→ **Exercise objective**
Word for word, please restate each record and pass over the pictures.

** Records supplied follows **

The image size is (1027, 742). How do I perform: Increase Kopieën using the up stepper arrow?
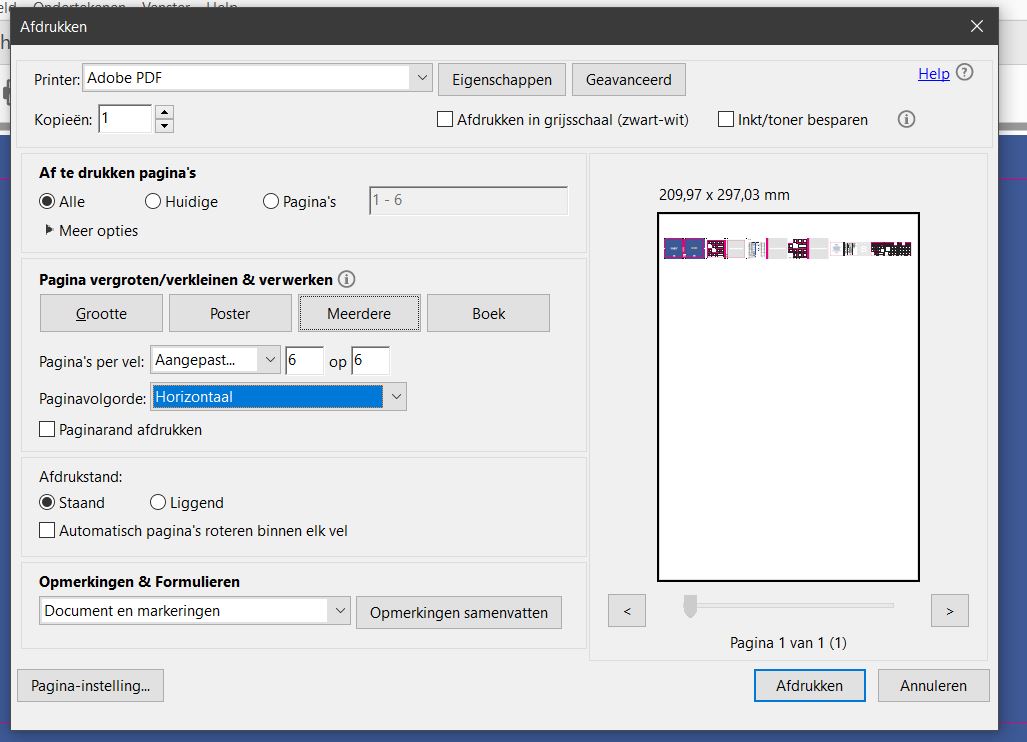pos(163,112)
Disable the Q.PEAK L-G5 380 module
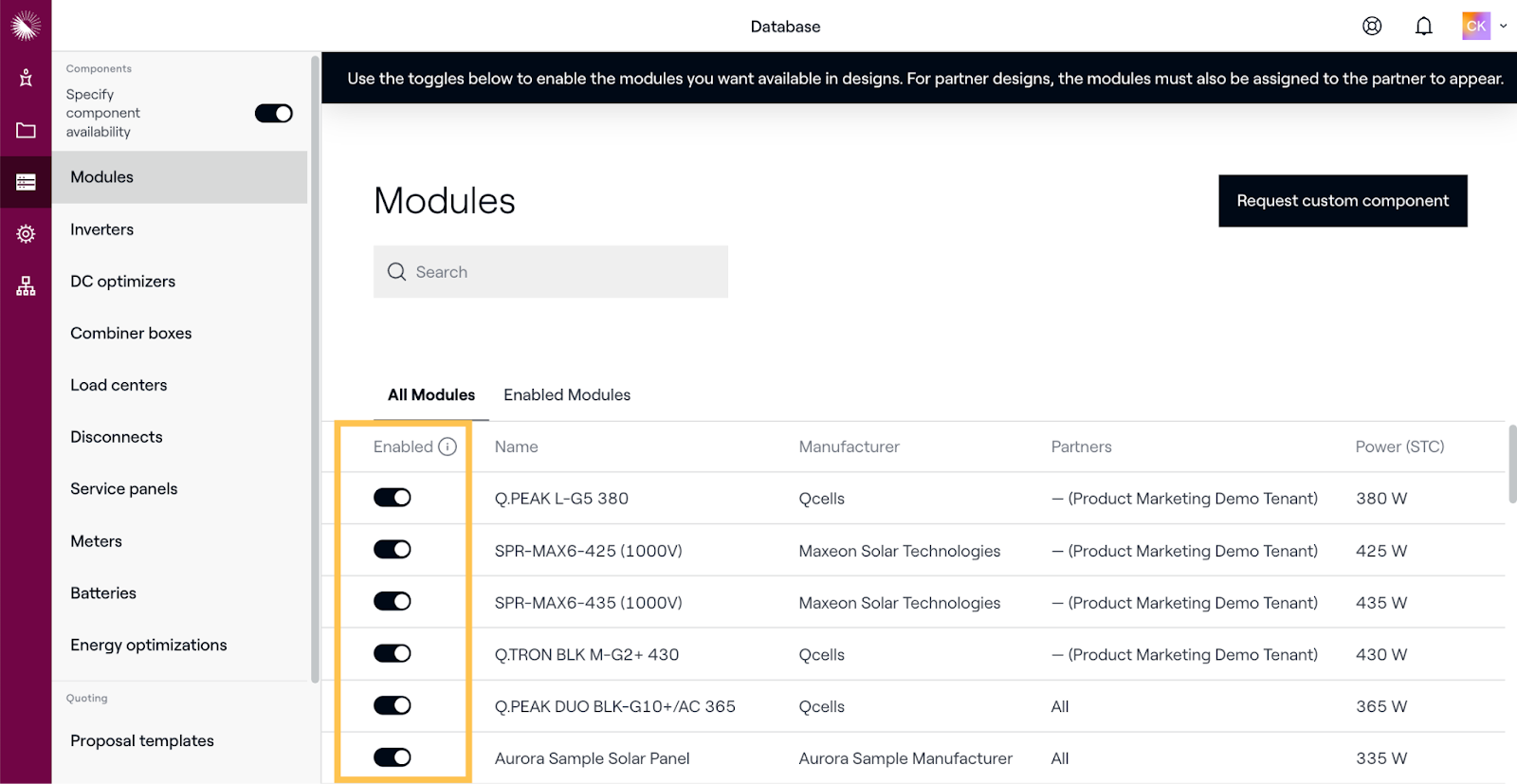 pos(392,498)
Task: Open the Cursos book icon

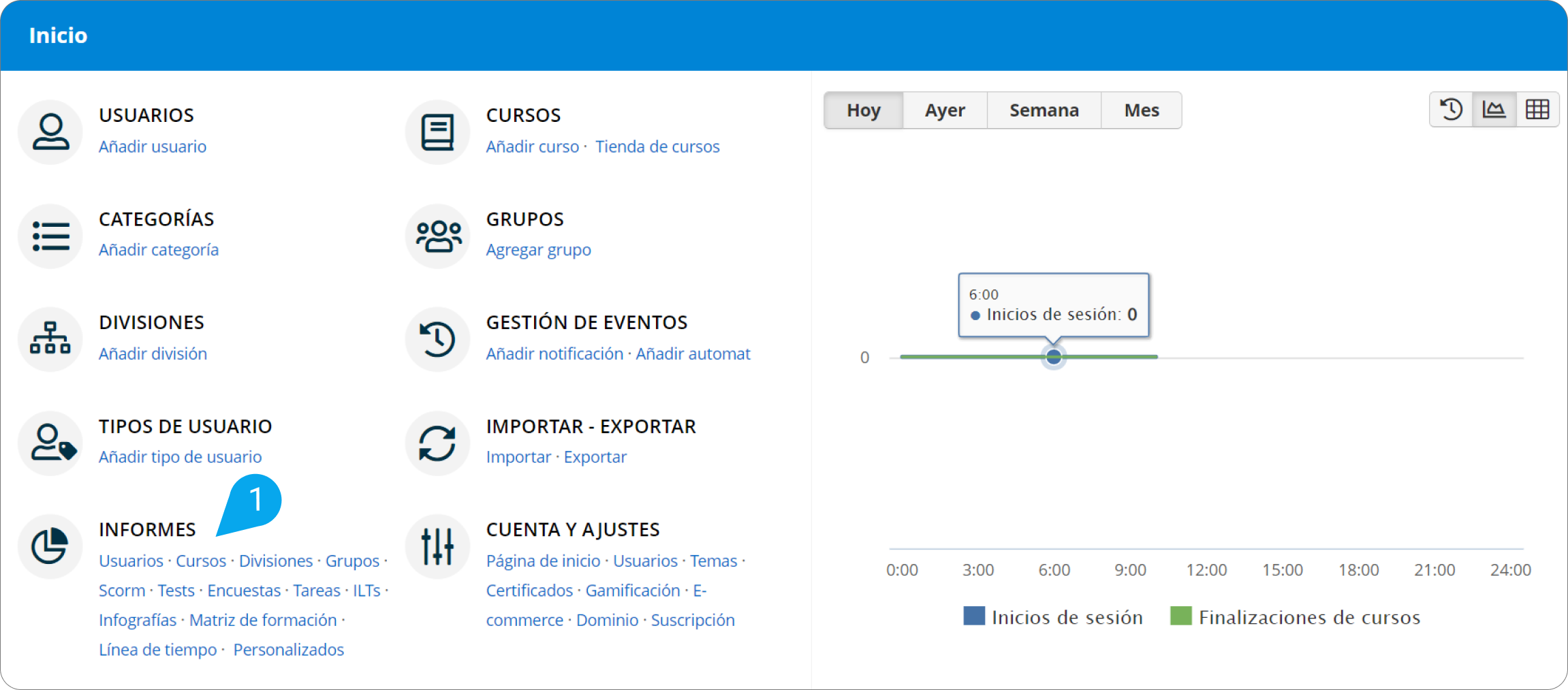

** End of Records supplied **

→ **Output for this exercise**
The image size is (1027, 742). How do I perform: Increase Kopieën using the up stepper arrow?
pos(163,112)
Disable the Q.PEAK L-G5 380 module
 pos(392,498)
Task: Open the Cursos book icon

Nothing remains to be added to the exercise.